Mesenchymal stem cell (MSC) transplantation has been proposed as a potential therapeutic approach for ischemic heart disease, but the regenerative capacity of these cells decreases with age. In this study, we genetically engineered old human MSCs (O-hMSCs) with tissue inhibitor of matrix metalloproteinase-3 (TIMP3) and vascular endothelial growth factor (VEGF) and evaluated the effects on the efficacy of cell-based gene therapy in a rat myocardial infarction (MI) model. Cultured O-hMSCs were transfected with TIMP3 (O-TIMP3) or VEGF (O-VEGF) and compared with young hMSCs (Y-hMSCs) and non-transfected O-hMSCs for growth, clonogenic capacity, and differentiation potential. In vivo, rats were subjected to left coronary artery ligation with subsequent injection of Y-hMSCs, O-hMSCs, O-TIMP3, O-VEGF, or medium. Echocardiography was performed prior to and at 1, 2, and 4 weeks after MI. Myocardial levels of matrix metalloproteinase-2 (MMP2), MMP9, TIMP3, and VEGF were assessed at 1 week. Hemodynamics, morphology, and histology were measured at 4 weeks. In vitro, genetically modified O-hMSCs showed no changes in growth, colony formation, or multi-differentiation capacity. In vivo, transplantation with O-TIMP3, O-VEGF, or Y-hMSCs increased capillary density, preserved cardiac function, and reduced infarct size compared to O-hMSCs and medium control. O-TIMP3 and O-VEGF transplantation enhanced TIMP3 and VEGF expression, respectively, in the treated animals. O-hMSCs genetically modified with TIMP3 or VEGF can increase angiogenesis, prevent adverse matrix remodeling, and restore cardiac function to a degree similar to Y-hMSCs. This gene-modified cell therapy strategy may be a promising clinical treatment to rejuvenate stem cells in elderly patients.

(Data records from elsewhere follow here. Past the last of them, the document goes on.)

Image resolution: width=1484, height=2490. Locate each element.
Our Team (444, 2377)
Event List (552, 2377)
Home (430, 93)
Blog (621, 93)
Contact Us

间充质干细胞(MSC)移植被提议作为缺血性心脏病的一种潜在治疗方法,但这些细胞的再生能力随着年龄的增长而降低。在这项研究中,我们通过基因工程改造老年人类 MSC(O-hMSC),使其表达组织抑制剂基质金属蛋白酶-3(TIMP3)和血管内皮生长因子(VEGF),并在大鼠心肌梗死(MI)模型中评估其对基于细胞的基因治疗效果的影响。培养的 O-hMSC 用 TIMP3(O-TIMP3)或 VEGF(O-VEGF)转染,并与年轻的 hMSC(Y-hMSC)和未转染的 O-hMSC 进行比较,以评估其生长、集落形成能力和分化潜能。在体内,大鼠左冠状动脉结扎后,随后注射 Y-hMSC、O-hMSC、O-TIMP3、O-VEGF 或培养基。MI 前及 1、2、4 周后进行超声心动图检查。1 周时评估心肌基质金属蛋白酶-2(MMP2)、MMP9、TIMP3 和 VEGF 水平。4 周时测量血液动力学、形态和组织学。在体外,基因修饰的 O-hMSC 生长、集落形成或多分化能力没有变化。在体内,与 O-hMSC 和培养基对照组相比,O-TIMP3、O-VEGF 或 Y-hMSC 移植增加了毛细血管密度,保留了心脏功能,并减少了梗死面积。O-TIMP3 和 O-VEGF 移植分别增强了治疗动物中 TIMP3 和 VEGF 的表达。TIMP3 或 VEGF 基因修饰的 O-hMSC 可增加血管生成,防止基质不良重塑,并在一定程度上恢复心脏功能,类似于 Y-hMSC。这种基因修饰的细胞治疗策略可能是一种有前途的临床治疗方法,可使老年患者的干细胞恢复活力。